由于pgserver并没有cancel相应连接上的任务,任务在pgserver这占用一个connection;但是此时pgbouncer由于已经关闭了pgserver的连接,而pg执行完改任务返回结果给pgb时,报错(”could not send data to client: Broken pipe)

Pgbouncer认为自己关闭了连接,所以可以继续给client分配server的connection;于是pgb又向pgserver发起连接,而此时pgserver上一个连接还没有执行完,所以此时pgb没有对pgserver的连接数起到保护作用;pgserver的connection一直上涨,直到pgb的日志中报错: Pooler Error: pgbouncer cannot connect to server 直到;pgb报错 login failed: FATAL: remaining connection slots are reserved for non-replication superuser connections

直到pg中大量报错“ The postmaster has commanded this server process to roll back the current transaction and exit, because another server process exited abnormally and possibly corrupted shared memory” 未发现系统日志关于OOM的记录,但是查阅PG文档Linux Memory OverCommit相关,情况与此相符: 在PG文档中,“If PostgreSQL itself is the cause of the system running out of memory, you can avoid the problem by changing your configuration. In some cases, it may help to lower memory-related configuration parameters, particularly shared_buffers and work_mem. In other cases, the problem may be caused by allowing too many connections to the database server itself. In many cases, it may be better to reduce max_connections and instead make use of external connection-pooling software.” 在某些情况下,the problem may be caused by allowing too many connections to the database server itself.

[查找词语与元素的记录]
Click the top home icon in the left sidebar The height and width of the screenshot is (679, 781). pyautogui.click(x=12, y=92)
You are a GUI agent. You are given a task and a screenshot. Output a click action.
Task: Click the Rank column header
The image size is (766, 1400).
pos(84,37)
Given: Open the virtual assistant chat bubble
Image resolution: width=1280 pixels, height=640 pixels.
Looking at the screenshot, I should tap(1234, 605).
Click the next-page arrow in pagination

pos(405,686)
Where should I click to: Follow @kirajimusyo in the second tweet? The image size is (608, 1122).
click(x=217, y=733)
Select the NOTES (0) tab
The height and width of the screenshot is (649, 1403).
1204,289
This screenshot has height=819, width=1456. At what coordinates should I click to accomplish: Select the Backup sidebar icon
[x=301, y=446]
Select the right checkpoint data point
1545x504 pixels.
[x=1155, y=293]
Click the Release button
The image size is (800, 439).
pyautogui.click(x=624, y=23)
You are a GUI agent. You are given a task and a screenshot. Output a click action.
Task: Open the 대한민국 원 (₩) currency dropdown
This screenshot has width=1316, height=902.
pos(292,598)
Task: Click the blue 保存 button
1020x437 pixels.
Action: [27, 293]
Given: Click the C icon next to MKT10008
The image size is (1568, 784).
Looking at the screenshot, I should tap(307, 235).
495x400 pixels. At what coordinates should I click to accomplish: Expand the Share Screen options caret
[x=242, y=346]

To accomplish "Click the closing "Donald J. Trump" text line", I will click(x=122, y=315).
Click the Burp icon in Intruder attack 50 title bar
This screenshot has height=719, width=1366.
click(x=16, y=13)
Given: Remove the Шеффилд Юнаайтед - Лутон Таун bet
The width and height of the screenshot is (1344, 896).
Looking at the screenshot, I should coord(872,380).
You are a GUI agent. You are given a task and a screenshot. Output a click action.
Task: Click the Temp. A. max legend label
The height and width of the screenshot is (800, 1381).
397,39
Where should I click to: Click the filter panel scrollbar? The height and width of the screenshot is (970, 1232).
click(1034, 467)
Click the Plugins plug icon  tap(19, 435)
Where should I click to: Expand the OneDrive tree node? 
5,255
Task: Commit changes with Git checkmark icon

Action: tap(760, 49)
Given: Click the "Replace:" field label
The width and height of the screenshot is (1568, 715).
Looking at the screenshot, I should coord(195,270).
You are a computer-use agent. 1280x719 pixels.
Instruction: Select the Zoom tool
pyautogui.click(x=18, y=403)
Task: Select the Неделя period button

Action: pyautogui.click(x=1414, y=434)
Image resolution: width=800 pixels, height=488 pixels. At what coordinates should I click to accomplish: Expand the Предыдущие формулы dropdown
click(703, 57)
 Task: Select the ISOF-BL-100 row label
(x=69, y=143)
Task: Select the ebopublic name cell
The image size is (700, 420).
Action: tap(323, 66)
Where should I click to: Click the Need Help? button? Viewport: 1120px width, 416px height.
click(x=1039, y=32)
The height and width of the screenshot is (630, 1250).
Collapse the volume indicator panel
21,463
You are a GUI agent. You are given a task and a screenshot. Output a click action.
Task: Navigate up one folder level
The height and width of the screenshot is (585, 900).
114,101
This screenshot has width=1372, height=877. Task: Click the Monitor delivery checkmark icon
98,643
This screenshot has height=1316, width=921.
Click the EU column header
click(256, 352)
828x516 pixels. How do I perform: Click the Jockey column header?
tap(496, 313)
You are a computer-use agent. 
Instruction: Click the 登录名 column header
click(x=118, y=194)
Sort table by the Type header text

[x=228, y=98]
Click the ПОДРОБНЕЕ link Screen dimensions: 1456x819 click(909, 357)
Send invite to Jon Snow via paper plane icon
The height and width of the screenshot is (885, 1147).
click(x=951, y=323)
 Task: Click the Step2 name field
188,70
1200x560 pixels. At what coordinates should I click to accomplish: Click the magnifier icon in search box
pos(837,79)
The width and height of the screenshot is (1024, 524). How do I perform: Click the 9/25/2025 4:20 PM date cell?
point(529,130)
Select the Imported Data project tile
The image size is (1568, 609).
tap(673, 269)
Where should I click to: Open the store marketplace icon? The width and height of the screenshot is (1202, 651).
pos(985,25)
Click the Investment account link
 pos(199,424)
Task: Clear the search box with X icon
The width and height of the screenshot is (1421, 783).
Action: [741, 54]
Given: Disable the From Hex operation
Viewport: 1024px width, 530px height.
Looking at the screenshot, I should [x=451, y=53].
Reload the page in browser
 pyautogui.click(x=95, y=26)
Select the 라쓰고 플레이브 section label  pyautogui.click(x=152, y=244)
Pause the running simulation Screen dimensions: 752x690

练习 1: 阅读材料引用了PG文档。请列出这段引文中提到的全部配置参数。
练习 2: 根据阅读材料,PG文档建议在减小max_connections的同时改用什么?
这些记录与本练习无关。

参考答案 1: shared_buffers、work_mem、max_connections

参考答案 2: 外部连接池软件(external connection-pooling software)。